Lectio Divina is a comprehensive method of communing with God which begins with the reading of scripture. Reflection on the text moves easily into spontaneous prayer (talking to God about what you have read), and finally into resting in the presence of God. Centering prayer is a way of moving from the first three phases of lectio to the final one of resting in God.
Centering Prayer is a receptive, deep method of silent prayer that prepares us to receive the gift of contemplative prayer, prayer in which we experience God’s presence within us, closer than breathing, closer than thinking, closer than consciousness itself. This method of prayer is both a relationship with God and a discipline to foster that relationship.

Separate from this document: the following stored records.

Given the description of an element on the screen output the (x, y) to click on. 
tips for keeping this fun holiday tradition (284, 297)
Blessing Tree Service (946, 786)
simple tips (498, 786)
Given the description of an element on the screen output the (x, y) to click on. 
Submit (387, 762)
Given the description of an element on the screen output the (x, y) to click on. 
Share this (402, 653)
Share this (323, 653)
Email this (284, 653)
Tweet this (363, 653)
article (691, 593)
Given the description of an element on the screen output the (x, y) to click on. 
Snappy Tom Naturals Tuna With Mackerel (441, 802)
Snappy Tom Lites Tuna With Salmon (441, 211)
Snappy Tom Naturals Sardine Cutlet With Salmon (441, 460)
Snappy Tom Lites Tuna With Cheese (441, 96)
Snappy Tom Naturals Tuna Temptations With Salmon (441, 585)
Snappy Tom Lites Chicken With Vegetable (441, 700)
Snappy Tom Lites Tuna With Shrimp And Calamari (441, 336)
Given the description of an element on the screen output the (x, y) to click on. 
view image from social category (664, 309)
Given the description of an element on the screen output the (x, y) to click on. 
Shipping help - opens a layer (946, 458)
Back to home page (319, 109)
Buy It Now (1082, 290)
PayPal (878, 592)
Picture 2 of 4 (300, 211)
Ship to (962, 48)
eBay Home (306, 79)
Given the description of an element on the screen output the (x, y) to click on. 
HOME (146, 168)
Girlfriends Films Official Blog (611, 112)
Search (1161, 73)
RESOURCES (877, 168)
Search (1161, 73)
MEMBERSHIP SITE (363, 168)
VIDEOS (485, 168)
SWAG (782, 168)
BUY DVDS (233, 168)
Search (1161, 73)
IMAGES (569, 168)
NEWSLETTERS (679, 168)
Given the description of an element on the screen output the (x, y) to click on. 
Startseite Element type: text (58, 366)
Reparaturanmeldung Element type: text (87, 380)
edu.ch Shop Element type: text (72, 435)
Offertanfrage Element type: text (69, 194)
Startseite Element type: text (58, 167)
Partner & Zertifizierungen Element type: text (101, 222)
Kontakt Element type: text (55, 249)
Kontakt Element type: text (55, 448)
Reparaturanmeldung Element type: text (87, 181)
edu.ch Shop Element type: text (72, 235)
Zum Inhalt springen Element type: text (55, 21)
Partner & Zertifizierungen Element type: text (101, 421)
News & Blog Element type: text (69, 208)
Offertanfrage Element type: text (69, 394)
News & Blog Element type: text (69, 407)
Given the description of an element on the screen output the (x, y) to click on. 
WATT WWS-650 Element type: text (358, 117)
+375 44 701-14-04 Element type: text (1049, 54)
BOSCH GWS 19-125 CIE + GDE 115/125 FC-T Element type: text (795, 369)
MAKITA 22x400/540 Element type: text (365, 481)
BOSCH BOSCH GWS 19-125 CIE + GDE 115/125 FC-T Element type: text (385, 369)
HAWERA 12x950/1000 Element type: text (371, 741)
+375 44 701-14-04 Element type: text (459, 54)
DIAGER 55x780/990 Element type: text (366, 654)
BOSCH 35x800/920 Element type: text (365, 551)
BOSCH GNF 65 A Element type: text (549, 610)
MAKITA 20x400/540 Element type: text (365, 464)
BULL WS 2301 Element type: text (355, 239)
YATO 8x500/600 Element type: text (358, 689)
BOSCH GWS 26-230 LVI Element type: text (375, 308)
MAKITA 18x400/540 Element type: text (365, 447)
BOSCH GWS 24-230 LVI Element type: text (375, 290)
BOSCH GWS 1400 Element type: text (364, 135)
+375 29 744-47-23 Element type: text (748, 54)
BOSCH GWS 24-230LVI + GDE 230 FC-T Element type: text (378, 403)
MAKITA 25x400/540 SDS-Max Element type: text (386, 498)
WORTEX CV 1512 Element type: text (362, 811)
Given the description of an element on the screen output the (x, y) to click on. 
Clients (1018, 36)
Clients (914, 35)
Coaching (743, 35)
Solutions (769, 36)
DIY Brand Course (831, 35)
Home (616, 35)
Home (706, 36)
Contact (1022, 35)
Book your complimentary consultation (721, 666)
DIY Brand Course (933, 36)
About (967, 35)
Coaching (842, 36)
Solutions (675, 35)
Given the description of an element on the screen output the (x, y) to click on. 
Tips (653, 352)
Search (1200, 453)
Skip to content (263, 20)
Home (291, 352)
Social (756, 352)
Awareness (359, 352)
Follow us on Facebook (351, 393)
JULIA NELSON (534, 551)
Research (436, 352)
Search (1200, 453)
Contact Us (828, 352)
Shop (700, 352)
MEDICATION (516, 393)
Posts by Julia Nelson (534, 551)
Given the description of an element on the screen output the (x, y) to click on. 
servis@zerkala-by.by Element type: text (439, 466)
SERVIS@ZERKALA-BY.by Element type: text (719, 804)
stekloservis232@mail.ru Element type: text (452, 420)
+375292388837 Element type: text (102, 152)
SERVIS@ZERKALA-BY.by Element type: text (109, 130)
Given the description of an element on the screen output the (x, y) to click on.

Centering Prayer is not meant to replace other kinds of prayer. Rather, it adds depth of meaning to all prayer and facilitates the movement from more active modes of prayer — verbal, mental or affective prayer — into a receptive prayer of resting in God. Centering Prayer emphasizes prayer as a personal relationship with God and as a movement beyond conversation with Christ to communion with Him.
The source of Centering Prayer, as in all methods leading to contemplative prayer, is the Indwelling Trinity: Father, Son, and Holy Spirit. The focus of Centering Prayer is the deepening of our relationship with the living Christ.
Thomas Keating states, “Centering prayer sort of compensates for the lack of people’s ability … to go from lectio into contemplation . One who has already received the grace of contemplative prayer can deepen it by cultivating interior silence in a consistent and orderly fashion. It is with this view to cultivating interior silence that the method of centering prayer is offered.”